Reproduce the data below verbatim, line for line.

○ ○ ○ ○

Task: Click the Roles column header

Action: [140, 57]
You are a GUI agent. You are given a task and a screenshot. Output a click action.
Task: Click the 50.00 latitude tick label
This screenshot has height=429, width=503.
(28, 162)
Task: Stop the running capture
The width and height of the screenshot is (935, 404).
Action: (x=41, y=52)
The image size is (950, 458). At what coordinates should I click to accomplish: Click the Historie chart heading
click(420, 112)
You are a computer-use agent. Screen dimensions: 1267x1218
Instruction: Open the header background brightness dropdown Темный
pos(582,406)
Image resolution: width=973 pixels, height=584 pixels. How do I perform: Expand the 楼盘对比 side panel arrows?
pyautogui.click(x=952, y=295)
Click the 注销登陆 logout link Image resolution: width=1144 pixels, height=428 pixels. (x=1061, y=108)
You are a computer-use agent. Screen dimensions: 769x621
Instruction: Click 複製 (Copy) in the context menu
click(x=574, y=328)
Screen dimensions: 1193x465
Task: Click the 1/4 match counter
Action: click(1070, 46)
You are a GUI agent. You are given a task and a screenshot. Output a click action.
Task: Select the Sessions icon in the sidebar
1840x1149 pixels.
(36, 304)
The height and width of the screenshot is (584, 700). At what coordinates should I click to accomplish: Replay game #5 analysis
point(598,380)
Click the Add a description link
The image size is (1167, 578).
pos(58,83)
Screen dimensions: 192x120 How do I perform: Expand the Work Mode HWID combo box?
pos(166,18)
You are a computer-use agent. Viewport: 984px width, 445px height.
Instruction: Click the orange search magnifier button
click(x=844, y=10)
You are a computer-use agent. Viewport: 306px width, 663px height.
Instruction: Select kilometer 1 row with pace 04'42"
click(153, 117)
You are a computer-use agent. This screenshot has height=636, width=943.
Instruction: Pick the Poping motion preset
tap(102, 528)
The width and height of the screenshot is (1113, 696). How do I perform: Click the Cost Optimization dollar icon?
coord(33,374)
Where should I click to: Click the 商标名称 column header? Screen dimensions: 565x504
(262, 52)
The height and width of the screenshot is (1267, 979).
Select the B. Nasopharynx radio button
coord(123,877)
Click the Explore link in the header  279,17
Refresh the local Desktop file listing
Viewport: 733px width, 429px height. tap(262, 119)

○ ○ ○ ○

* Written answer *
Task: Click the Roles column header

Action: [140, 57]
You are a GUI agent. You are given a task and a screenshot. Output a click action.
Task: Click the 50.00 latitude tick label
This screenshot has height=429, width=503.
(28, 162)
Task: Stop the running capture
The width and height of the screenshot is (935, 404).
Action: (x=41, y=52)
The image size is (950, 458). At what coordinates should I click to accomplish: Click the Historie chart heading
click(420, 112)
You are a computer-use agent. Screen dimensions: 1267x1218
Instruction: Open the header background brightness dropdown Темный
pos(582,406)
Image resolution: width=973 pixels, height=584 pixels. How do I perform: Expand the 楼盘对比 side panel arrows?
pyautogui.click(x=952, y=295)
Click the 注销登陆 logout link Image resolution: width=1144 pixels, height=428 pixels. (x=1061, y=108)
You are a computer-use agent. Screen dimensions: 769x621
Instruction: Click 複製 (Copy) in the context menu
click(x=574, y=328)
Screen dimensions: 1193x465
Task: Click the 1/4 match counter
Action: click(1070, 46)
You are a GUI agent. You are given a task and a screenshot. Output a click action.
Task: Select the Sessions icon in the sidebar
1840x1149 pixels.
(36, 304)
The height and width of the screenshot is (584, 700). At what coordinates should I click to accomplish: Replay game #5 analysis
point(598,380)
Click the Add a description link
The image size is (1167, 578).
pos(58,83)
Screen dimensions: 192x120 How do I perform: Expand the Work Mode HWID combo box?
pos(166,18)
You are a computer-use agent. Viewport: 984px width, 445px height.
Instruction: Click the orange search magnifier button
click(x=844, y=10)
You are a computer-use agent. Viewport: 306px width, 663px height.
Instruction: Select kilometer 1 row with pace 04'42"
click(153, 117)
You are a computer-use agent. This screenshot has height=636, width=943.
Instruction: Pick the Poping motion preset
tap(102, 528)
The width and height of the screenshot is (1113, 696). How do I perform: Click the Cost Optimization dollar icon?
coord(33,374)
Where should I click to: Click the 商标名称 column header? Screen dimensions: 565x504
(262, 52)
The height and width of the screenshot is (1267, 979).
Select the B. Nasopharynx radio button
coord(123,877)
Click the Explore link in the header  279,17
Refresh the local Desktop file listing
Viewport: 733px width, 429px height. tap(262, 119)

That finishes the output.